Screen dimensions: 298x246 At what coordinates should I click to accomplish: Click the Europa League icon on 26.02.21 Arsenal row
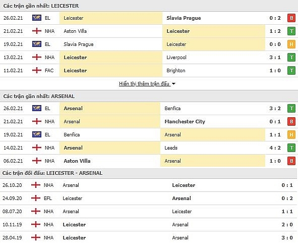click(x=37, y=108)
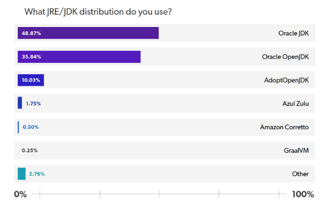Select the Oracle JDK text label

[x=293, y=33]
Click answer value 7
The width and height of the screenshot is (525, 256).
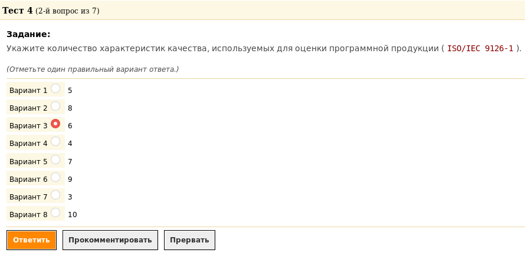point(70,162)
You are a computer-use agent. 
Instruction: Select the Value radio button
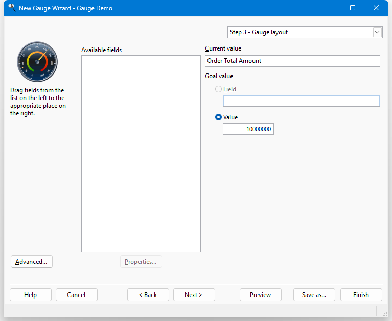coord(219,117)
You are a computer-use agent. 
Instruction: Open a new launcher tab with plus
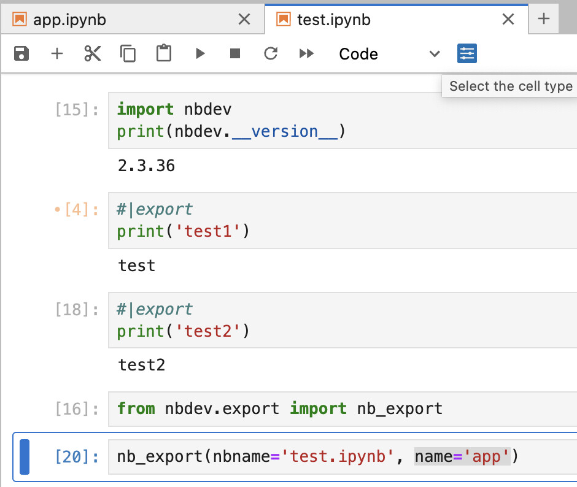click(543, 19)
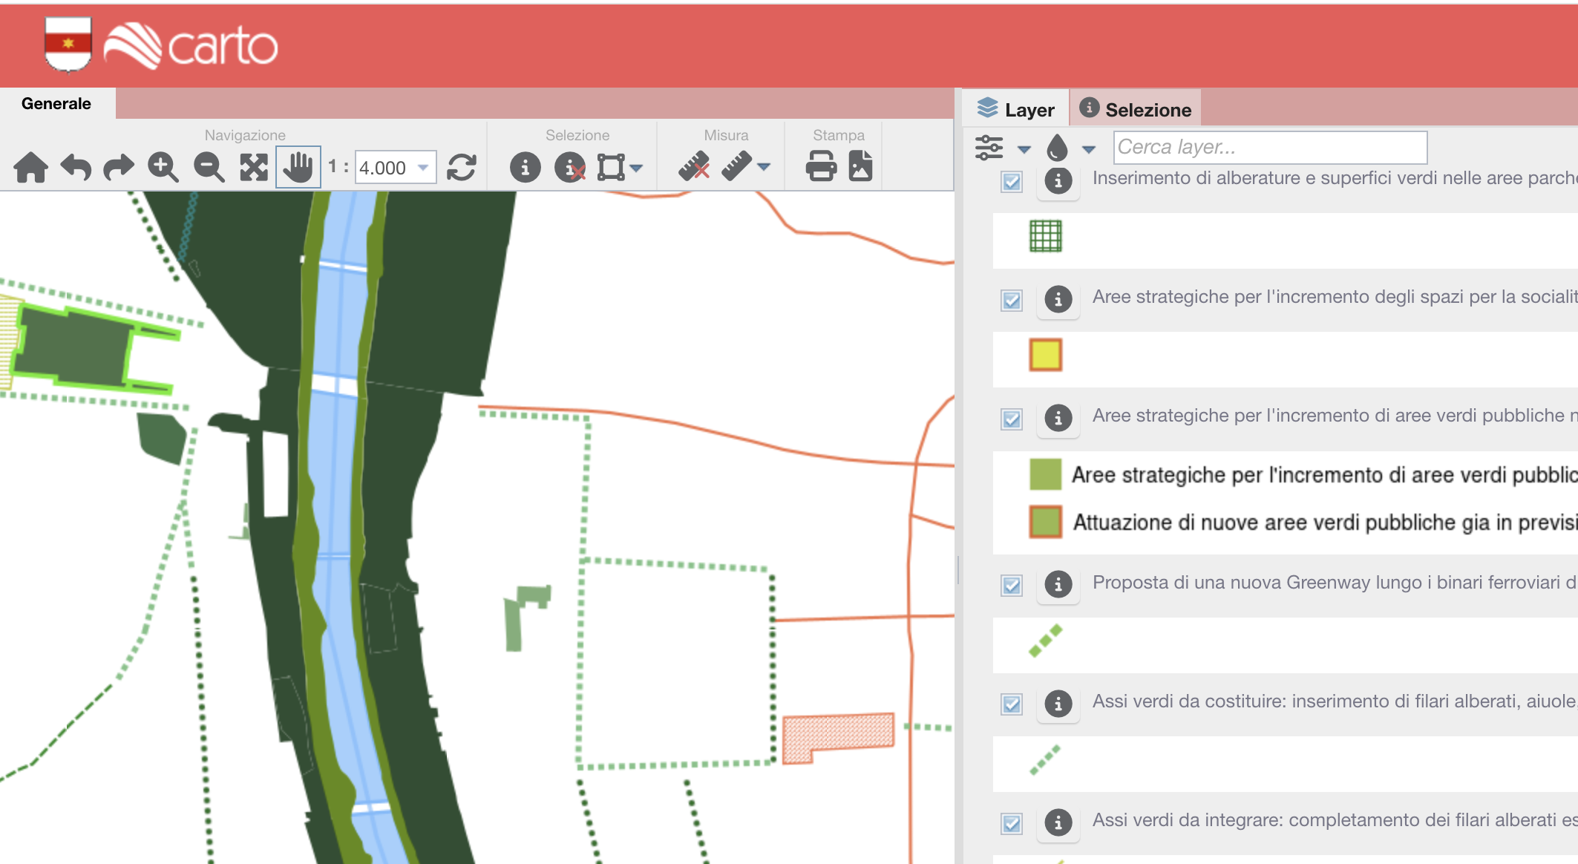Activate the pan hand tool
This screenshot has width=1578, height=864.
[x=298, y=167]
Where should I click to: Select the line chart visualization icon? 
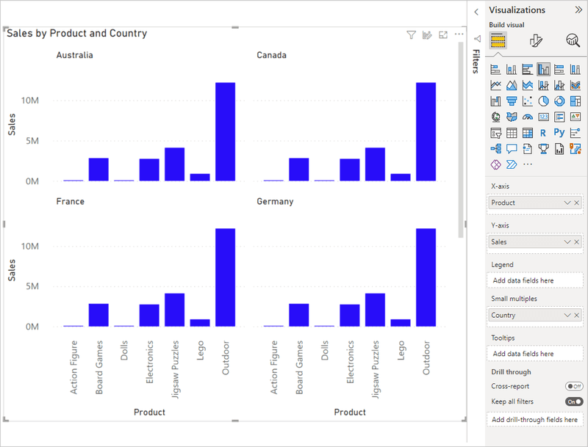[x=495, y=85]
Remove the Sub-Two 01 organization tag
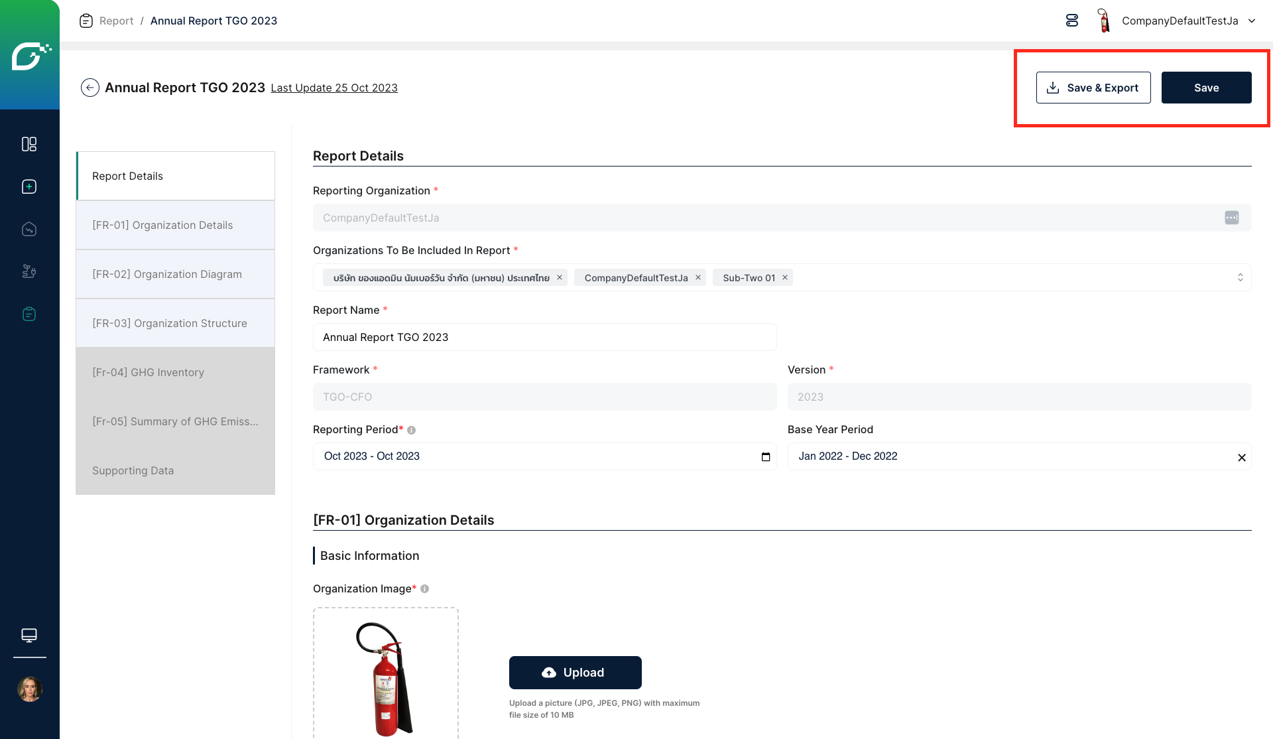The image size is (1273, 739). [x=785, y=277]
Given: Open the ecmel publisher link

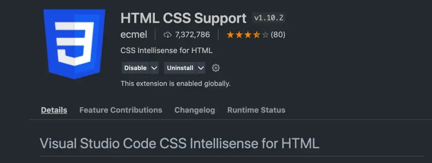Looking at the screenshot, I should 134,35.
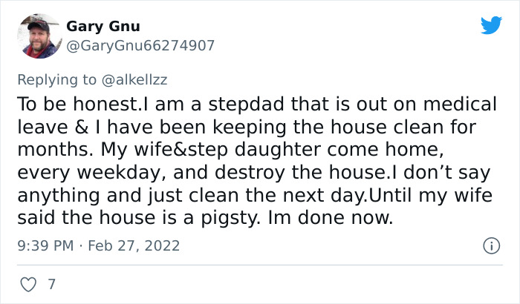
Task: Open the tweet info icon
Action: 490,245
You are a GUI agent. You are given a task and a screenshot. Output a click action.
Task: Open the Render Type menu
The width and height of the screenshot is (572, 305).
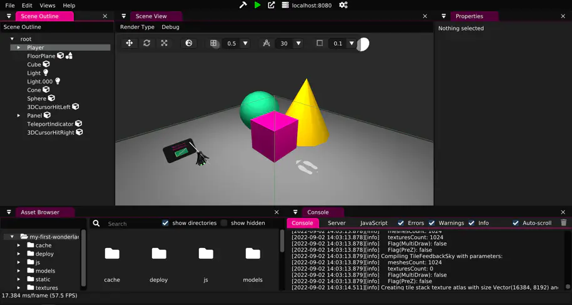point(137,27)
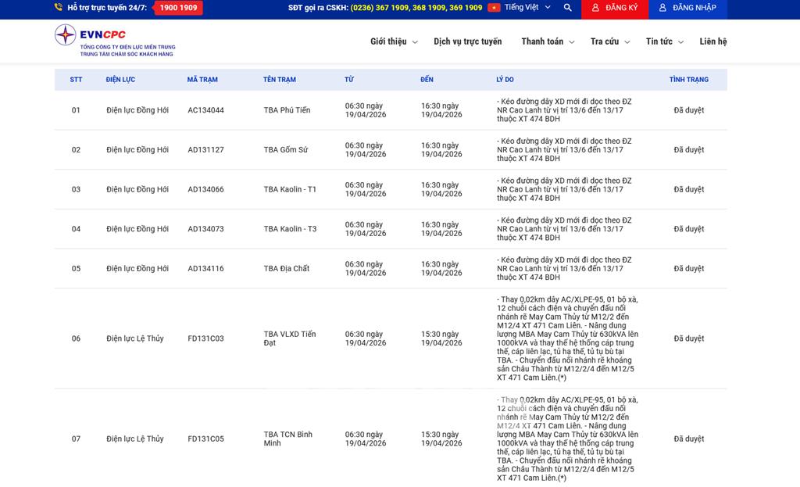Expand the Thanh toán menu
The height and width of the screenshot is (487, 800).
pyautogui.click(x=547, y=41)
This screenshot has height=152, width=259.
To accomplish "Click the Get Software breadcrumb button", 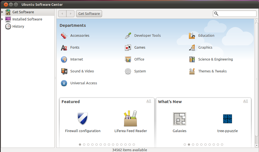I will coord(89,14).
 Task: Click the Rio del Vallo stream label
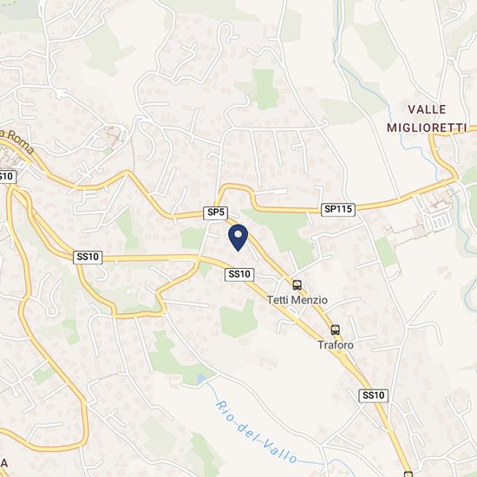click(x=256, y=432)
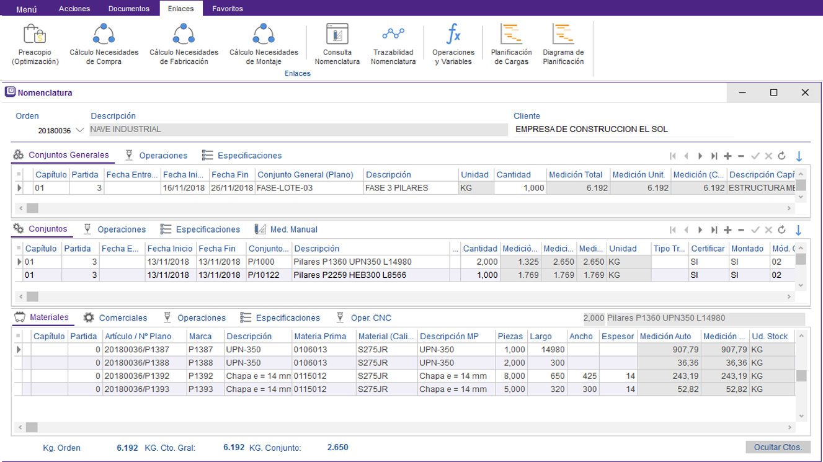Open Diagrama de Planificación
This screenshot has width=823, height=462.
pyautogui.click(x=563, y=44)
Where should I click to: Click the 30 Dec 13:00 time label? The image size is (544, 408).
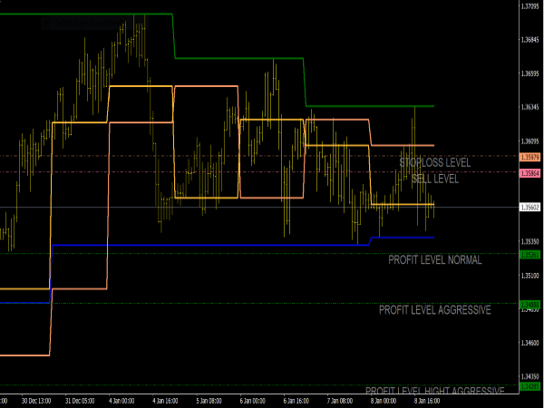pos(34,400)
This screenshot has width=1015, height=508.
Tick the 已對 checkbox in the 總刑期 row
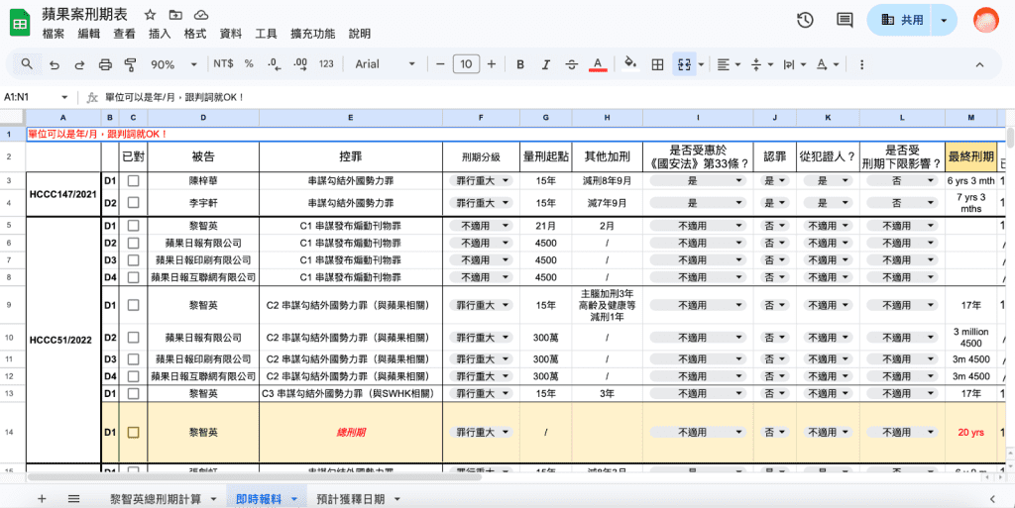133,432
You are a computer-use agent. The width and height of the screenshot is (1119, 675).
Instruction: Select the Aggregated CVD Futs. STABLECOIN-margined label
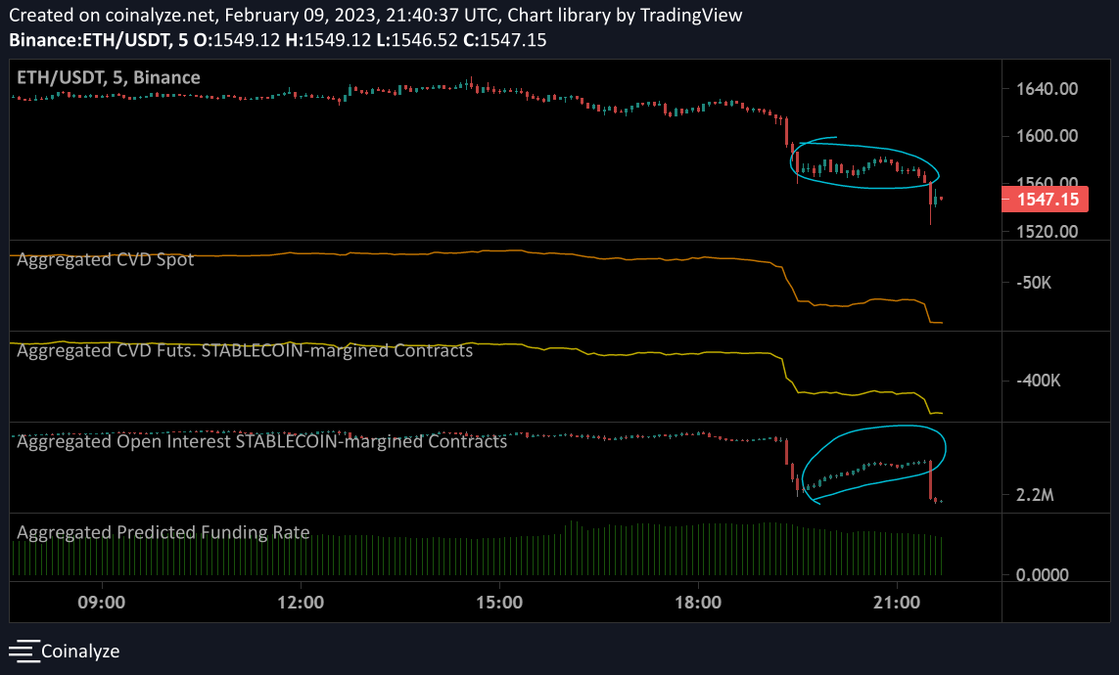pos(245,350)
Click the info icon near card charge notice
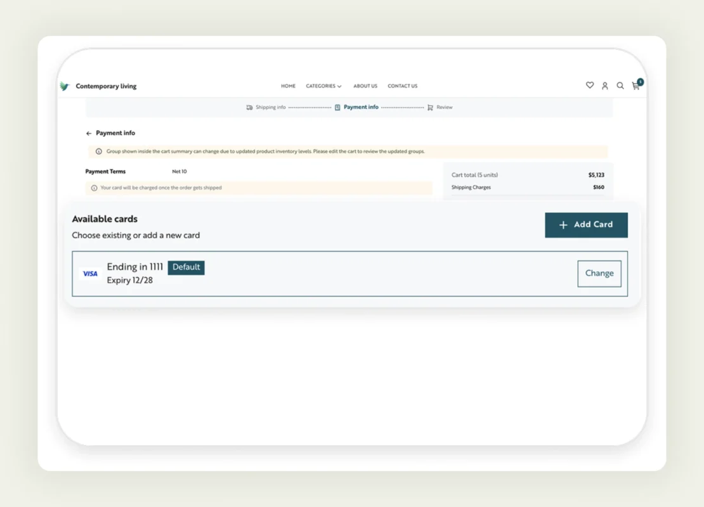This screenshot has width=704, height=507. pos(96,188)
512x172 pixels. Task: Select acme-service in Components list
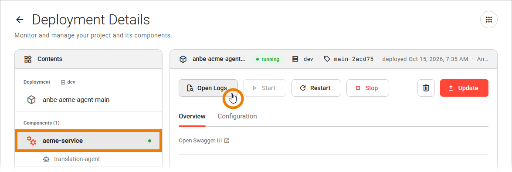88,141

^^^^^^^^^^^^^^^^

[Given problem] Pick out each line in the records that contains the word "Instruction", with matching capital and small letters, and copy those lines in full.

[Solution to the problem]
Instruction: Select the Value radio button
Instruction: Open a new launcher tab with plus
Instruction: Select the Aggregated CVD Futs. STABLECOIN-margined label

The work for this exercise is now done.